Fluconazole as a New Therapeutic Tool to Manage Patients With NPTIIc (SLC34A3) Mutation: A Case Report

2019 
Mutations in the SLC34A3 gene, encoding the sodium/phosphate cotransporter 2C (NPTIIc), induce decreased renal phosphate reabsorption, hypophosphatemia, decreased fibroblast growth factor 23 and parathyroid hormone, and increased 1,25-dihydroxyvitamin D (1,25[OH] 2 D) levels. The complete phenotype is characterized by hypophosphatemia, hypercalciuria, and nephrolithiasis/nephrocalcinosis, leading to chronic kidney disease and osteoporosis in adults.
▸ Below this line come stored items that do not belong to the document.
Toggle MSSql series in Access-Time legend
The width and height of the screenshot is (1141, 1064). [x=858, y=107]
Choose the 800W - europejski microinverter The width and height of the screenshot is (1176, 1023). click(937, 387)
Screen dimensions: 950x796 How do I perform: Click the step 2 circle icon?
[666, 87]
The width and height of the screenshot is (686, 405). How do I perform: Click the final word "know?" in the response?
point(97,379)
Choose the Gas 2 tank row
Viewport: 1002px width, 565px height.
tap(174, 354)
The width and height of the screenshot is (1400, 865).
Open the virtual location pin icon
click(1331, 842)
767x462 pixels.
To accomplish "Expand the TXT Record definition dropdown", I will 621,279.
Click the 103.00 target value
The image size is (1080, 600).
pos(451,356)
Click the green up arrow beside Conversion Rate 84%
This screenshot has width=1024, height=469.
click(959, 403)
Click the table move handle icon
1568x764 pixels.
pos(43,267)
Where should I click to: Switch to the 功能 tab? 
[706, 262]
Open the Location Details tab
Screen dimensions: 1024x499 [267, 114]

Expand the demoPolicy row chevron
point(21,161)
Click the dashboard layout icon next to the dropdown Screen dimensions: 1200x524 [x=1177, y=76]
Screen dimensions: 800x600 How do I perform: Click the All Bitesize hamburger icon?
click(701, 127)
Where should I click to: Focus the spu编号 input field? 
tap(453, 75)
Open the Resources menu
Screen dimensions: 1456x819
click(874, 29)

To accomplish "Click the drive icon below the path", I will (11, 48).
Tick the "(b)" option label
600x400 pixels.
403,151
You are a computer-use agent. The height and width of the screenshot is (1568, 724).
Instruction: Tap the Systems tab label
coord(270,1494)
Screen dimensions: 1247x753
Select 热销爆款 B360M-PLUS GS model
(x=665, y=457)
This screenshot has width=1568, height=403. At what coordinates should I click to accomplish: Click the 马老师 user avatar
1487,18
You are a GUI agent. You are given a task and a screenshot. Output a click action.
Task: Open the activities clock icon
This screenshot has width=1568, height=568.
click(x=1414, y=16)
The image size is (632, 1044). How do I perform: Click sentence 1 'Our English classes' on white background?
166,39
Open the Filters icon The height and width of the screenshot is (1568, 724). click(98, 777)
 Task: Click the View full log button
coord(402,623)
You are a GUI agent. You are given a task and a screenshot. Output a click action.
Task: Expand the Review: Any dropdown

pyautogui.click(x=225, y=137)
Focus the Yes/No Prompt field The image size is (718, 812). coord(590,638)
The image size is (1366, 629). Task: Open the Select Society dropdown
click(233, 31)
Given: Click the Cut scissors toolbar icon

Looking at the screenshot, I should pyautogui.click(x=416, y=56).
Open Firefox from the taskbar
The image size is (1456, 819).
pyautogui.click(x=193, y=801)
We report a 15-year-old boy referred for nephrocalcinosis. The patient demonstrated hypercalcemia, hypercalciuria, normal serum phosphate level, normal tubular phosphate reabsorption, and increased serum 1,25(OH) 2 D level with suppressed serum parathyroid hormone. Compound heterozygous mutations in SLC34A3 were found. Hydrochlorothiazide failed to decrease calciuria. Fluconazole, an inhibitor of 1α-hydroxylase, was effective in normalizing calciuria without decreasing glomerular filtration rate. We conclude that children with SLC334A3 mutations can present with a less-typical phenotype, having normal serum phosphate levels and normal renal phosphate reabsorption. Genetic abnormalities of NPTIIc should be considered in cases of increased 1,25(OH) 2 D levels without mutations in CYP24A1 . The utility of fluconazole to decrease 1,25(OH) 2 D levels requires confirmation in larger studies.